%%
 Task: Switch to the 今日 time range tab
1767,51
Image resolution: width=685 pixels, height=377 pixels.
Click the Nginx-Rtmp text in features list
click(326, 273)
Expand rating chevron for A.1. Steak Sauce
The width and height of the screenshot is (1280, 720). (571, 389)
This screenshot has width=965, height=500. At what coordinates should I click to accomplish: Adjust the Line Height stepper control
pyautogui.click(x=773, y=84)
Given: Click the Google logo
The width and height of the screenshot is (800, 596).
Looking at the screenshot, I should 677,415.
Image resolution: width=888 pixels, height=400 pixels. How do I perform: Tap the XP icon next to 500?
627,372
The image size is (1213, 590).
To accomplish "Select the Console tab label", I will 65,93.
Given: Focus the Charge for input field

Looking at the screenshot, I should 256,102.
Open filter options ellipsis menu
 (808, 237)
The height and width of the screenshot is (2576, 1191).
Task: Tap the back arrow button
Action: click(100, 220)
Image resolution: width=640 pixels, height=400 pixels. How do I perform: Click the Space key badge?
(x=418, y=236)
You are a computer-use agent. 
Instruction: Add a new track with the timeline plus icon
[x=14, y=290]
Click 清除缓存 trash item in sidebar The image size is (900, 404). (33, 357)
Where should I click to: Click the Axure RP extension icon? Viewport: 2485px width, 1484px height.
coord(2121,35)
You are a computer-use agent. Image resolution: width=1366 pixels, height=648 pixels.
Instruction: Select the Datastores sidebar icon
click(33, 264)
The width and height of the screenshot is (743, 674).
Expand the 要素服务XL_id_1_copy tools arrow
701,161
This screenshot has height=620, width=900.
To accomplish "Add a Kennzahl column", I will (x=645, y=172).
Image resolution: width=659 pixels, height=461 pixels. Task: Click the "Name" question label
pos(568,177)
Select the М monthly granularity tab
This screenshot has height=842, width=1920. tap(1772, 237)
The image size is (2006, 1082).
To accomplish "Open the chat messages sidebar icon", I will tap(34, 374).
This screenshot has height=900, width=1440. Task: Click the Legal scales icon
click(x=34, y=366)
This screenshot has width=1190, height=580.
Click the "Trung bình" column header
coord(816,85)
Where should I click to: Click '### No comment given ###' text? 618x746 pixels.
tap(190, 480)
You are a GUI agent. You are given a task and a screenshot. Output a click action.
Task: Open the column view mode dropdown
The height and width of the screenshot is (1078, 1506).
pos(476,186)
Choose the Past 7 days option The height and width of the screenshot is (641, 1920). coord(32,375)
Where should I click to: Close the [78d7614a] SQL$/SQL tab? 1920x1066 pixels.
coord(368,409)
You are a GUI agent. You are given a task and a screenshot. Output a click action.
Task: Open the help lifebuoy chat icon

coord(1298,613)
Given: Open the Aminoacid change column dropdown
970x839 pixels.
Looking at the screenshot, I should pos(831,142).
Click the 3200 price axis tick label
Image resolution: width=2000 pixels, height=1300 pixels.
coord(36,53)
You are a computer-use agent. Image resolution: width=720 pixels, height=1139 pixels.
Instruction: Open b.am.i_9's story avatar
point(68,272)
%%
* What the task asks *
Render the part of the material that opens with the line containing "Where should I click to: Click '###" and closes with the line containing "Choose the Past" as a Markdown table with the columns No. and Line. Give each line its own numbered row and leave out blank lines.

* Answer to this task *
| No. | Line |
|---|---|
| 1 | Where should I click to: Click '### No comment given ###' text? 618x746 pixels. |
| 2 | tap(190, 480) |
| 3 | You are a GUI agent. You are given a task and a screenshot. Output a click action. |
| 4 | Task: Open the column view mode dropdown |
| 5 | The height and width of the screenshot is (1078, 1506). |
| 6 | pos(476,186) |
| 7 | Choose the Past 7 days option The height and width of the screenshot is (641, 1920). coord(32,375) |